Gmail outage blamed on server miscalculation

2 Sep 2009

For many people who depend on Gmail it must have seemed like the earth stood still … for two hours anyway as the service experience a very rare outage.

Yesterday between 12:30 p.m. PDT to about 2:30 p.m. PDT (that’s 8.30pm GMT to 10.30pm GMT here) Gmail experienced an outage and millions of people who depend on the service for running their business, staying in touch with loved ones or backing up data could not access the service.

It is understood that the problem occurred when Google took a number of Gmail servers offline for maintenance.

However, minor changes to the routers that direct Gmail traffic to servers backfired resulting in millions of users being unable to access the popular service.

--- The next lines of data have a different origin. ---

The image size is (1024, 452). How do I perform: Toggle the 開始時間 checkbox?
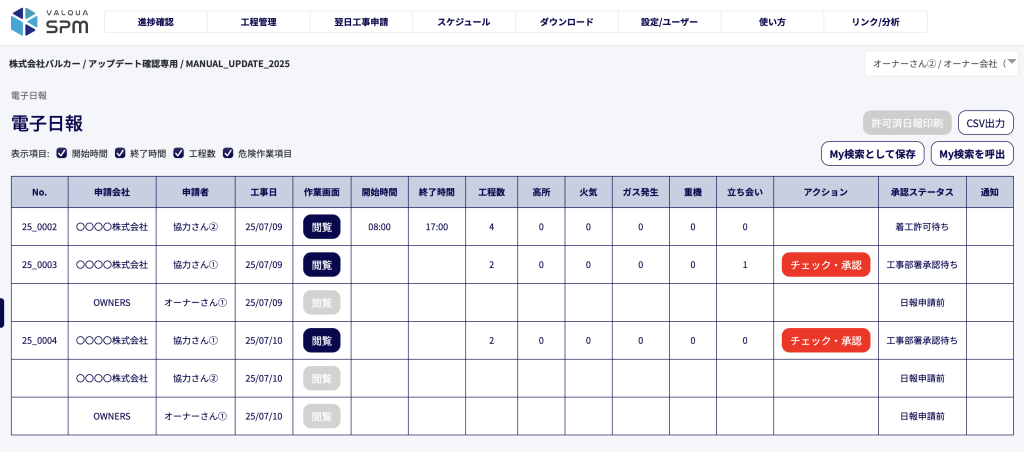point(62,153)
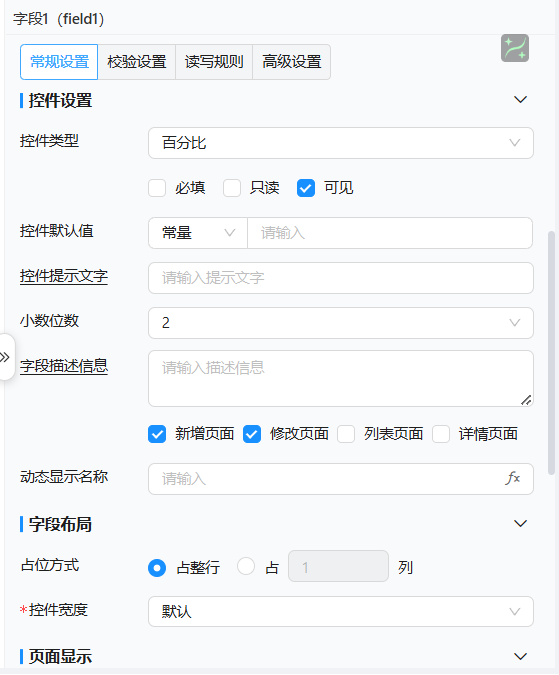559x675 pixels.
Task: Click the 字段描述信息 label link
Action: click(x=64, y=366)
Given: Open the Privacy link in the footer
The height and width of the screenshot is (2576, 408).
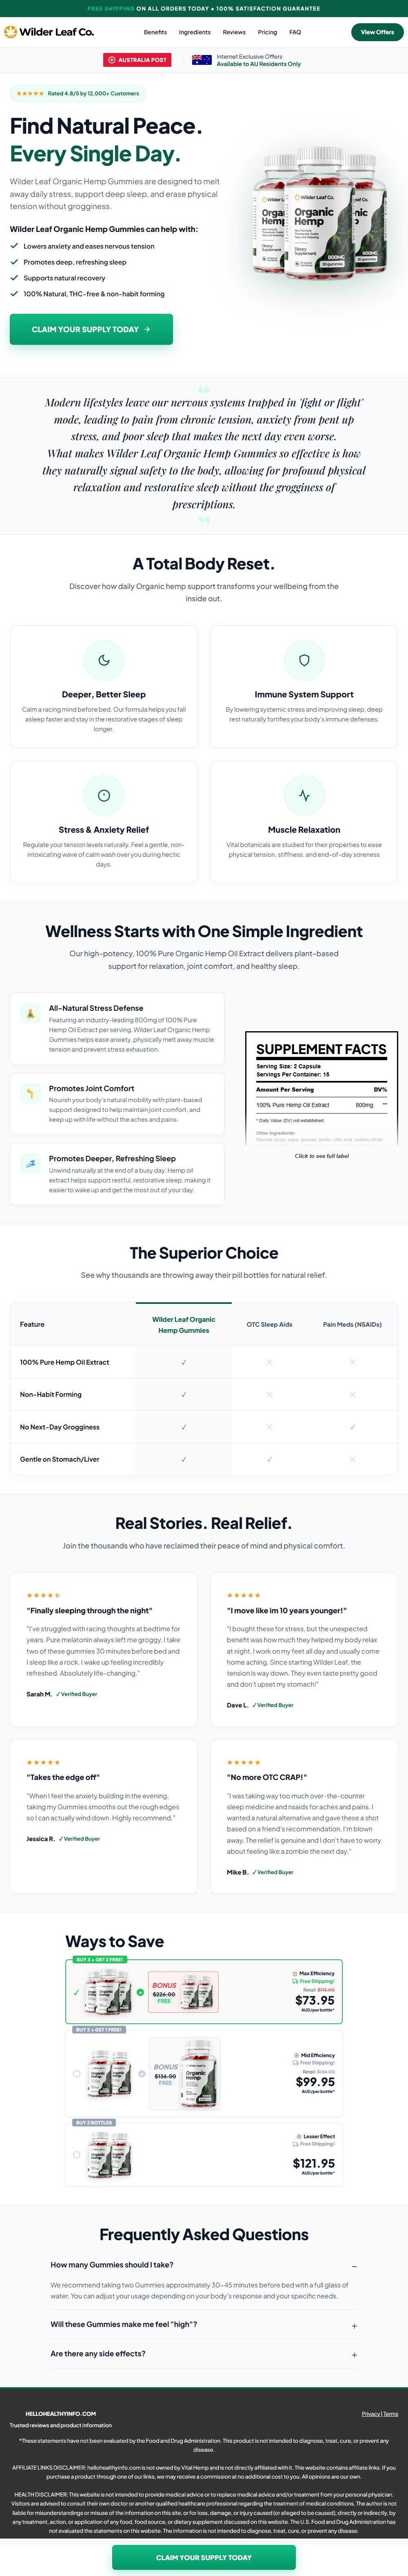Looking at the screenshot, I should pyautogui.click(x=370, y=2414).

Writing in the Gmail blog Ben Treynor, vice president of engineering and ironically entitled ‘Site Reliability Czar’ explained what happened.

“This morning (Pacific Time) we took a small fraction of Gmail’s servers offline to perform routine upgrades. This isn’t in itself a problem — we do this all the time, and Gmail’s web interface runs in many locations and just sends traffic to other locations when one is offline.

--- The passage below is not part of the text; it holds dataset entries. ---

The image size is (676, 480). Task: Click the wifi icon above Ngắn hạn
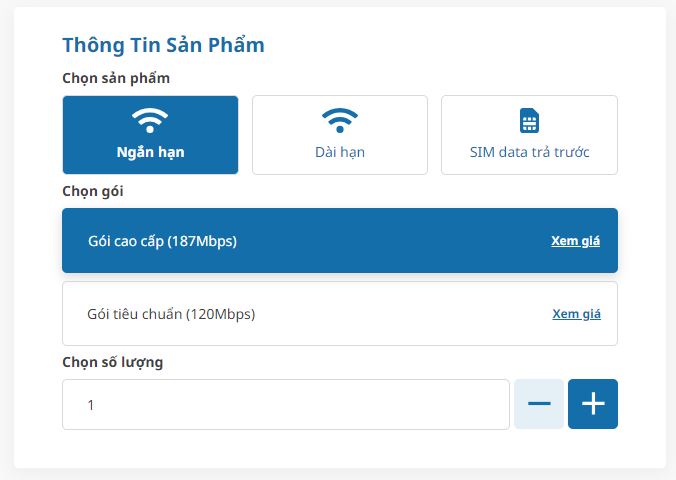pos(150,121)
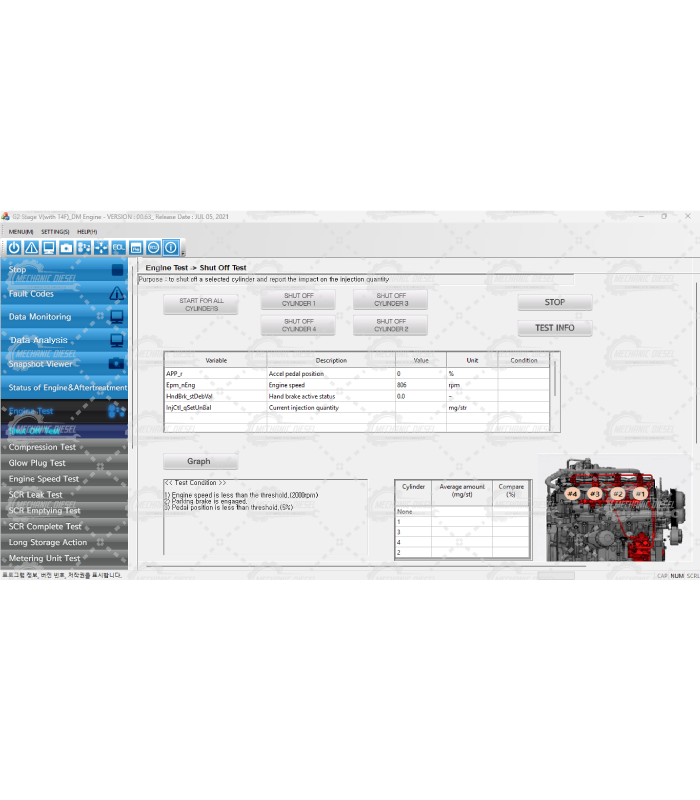700x800 pixels.
Task: Click the camera snapshot toolbar icon
Action: point(66,247)
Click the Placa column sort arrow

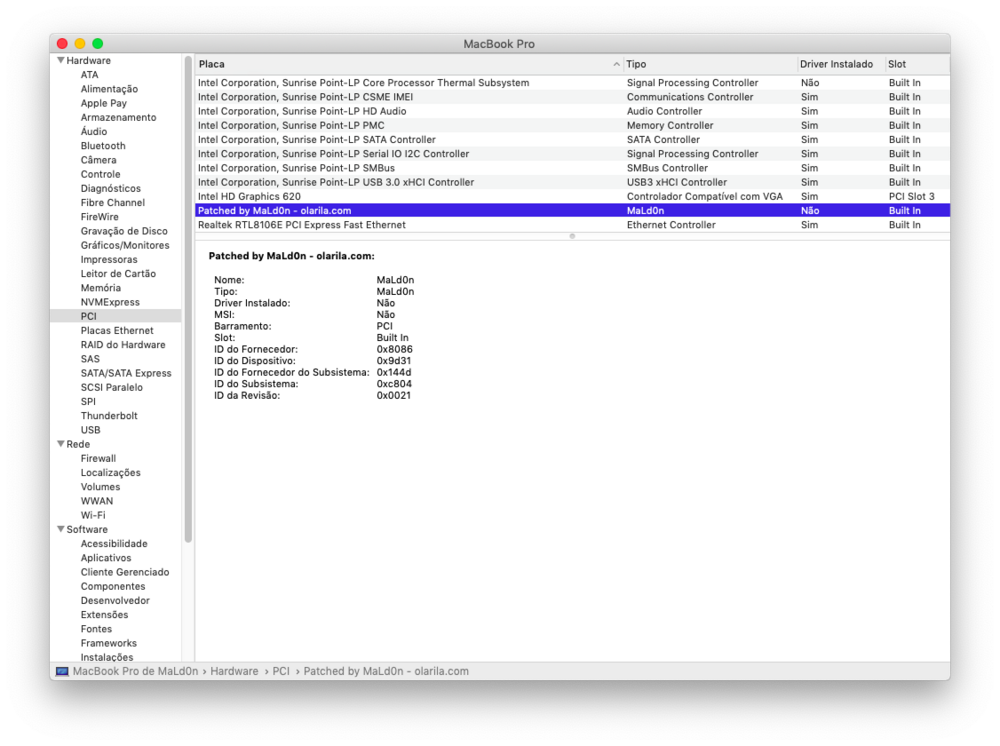coord(616,64)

“However, as we now know, we had slightly underestimated the load which some recent changes (ironically, some designed to improve service availability) placed on the request routers — servers which direct web queries to the appropriate Gmail server for response.

“At about 12:30 pm Pacific a few of the request routers became overloaded and in effect told the rest of the system ‘stop sending us traffic, we’re too slow!’. This transferred the load onto the remaining request routers, causing a few more of them to also become overloaded, and within minutes nearly all of the request routers were overloaded. As a result, people couldn’t access Gmail via the web interface because their requests couldn’t be routed to a Gmail server. IMAP/POP access and mail processing continued to work normally because these requests don’t use the same routers.

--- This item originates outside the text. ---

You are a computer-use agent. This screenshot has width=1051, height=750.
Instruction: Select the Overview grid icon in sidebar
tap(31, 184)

“The Gmail engineering team was alerted to the failures within seconds (we take monitoring very seriously). After establishing that the core problem was insufficient available capacity, the team brought a LOT of additional request routers online (flexible capacity is one of the advantages of Google’s architecture), distributed the traffic across the request routers, and the Gmail web interface came back online,” Treynor said.

Treynor said Gmail has taken actions to ensure the outage does not occur again. These include increasing router capacity well beyond peak demand and ensuring problems in data centres can be isolated without denying access.

“We’ll be hard at work over the next few weeks implementing these and other Gmail reliability improvements — Gmail remains more than 99.9pc available to all users, and we’re committed to keeping events like today’s notable for their rarity.”

By John Kennedy